Una piazza di menti in fermento, lezioni condotte secondo i modi e i mezzi di ciascun professore, giovani universitari che trasmettono il loro sapere ai passanti. Sulla singolare forma di protesta del 29 ottobre scorso, però, non tutti gli studenti sembrano pensarla alla stessa maniera
Pensatori liberi
“Non siamo menti assopite, siamo liberi e pensanti”, afferma una studentessa durante le lezioni in piazza di mercoledì 29 ottobre. Una piazza definita per antonomasia “della conoscenza” come teatro non convenzionale di cultura. Per quale “fine”? “Perché parliamo alla città – ci risponde Stefania Mazzone, docente di storia del pensiero politico – e la informiamo di cosa facciamo noi dentro le università: si fa cultura, sapere e sapere critico, dibattito”.
Da un lato all’altro della piazza si spiegano i cardini della fisica, poesia, politica… ma si parla anche alla cittadinanza coinvolgendola “perché i problemi che ci affliggono riguardano non solo il bene privato di alcuni (studenti e docenti), che si possono permettere l’università, bensì il bene pubblico di tutti”.
Alcuni professori, perlopiù di materie scientifiche, impostano le lezioni a mo’ di ‘intervento politico’ con tanto di microfono e meno dibattito, altri docenti, concentrando l’attenzione sul pensiero degli studenti, hanno permesso loro di esprimere un parere su questioni importanti: il passato fortemente ideologizzato e il presente, la globalizzazione, il “fine” che contraddistingue ogni uomo, la povertà.
I gruppi insieme hanno permesso che si raggiungesse il “fine”, per l’appunto, di difendere simbolicamente la libertà di insegnamento, di ricerca e di sviluppo.

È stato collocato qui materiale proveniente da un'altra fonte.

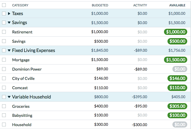The width and height of the screenshot is (191, 129).
Task: Tick the select-all checkbox in header
Action: 4,5
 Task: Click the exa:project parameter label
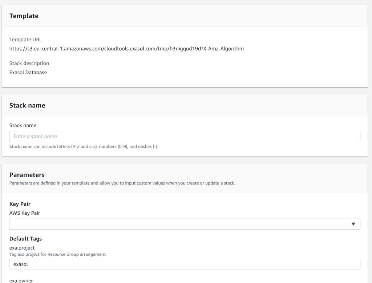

Non c’è una “linea” sostengono alcuni, e soprattutto non ci sono rappresentanti di categorie, perché ognuno entra nel movimento come se stesso e basta. C’è fermento, c’é partecipazione attiva, c’è un onda, ma non anomala nel senso che gli danno i governanti. Come dice Barbara – ora studentessa – c’è determinazione nel voler creare una società nuova.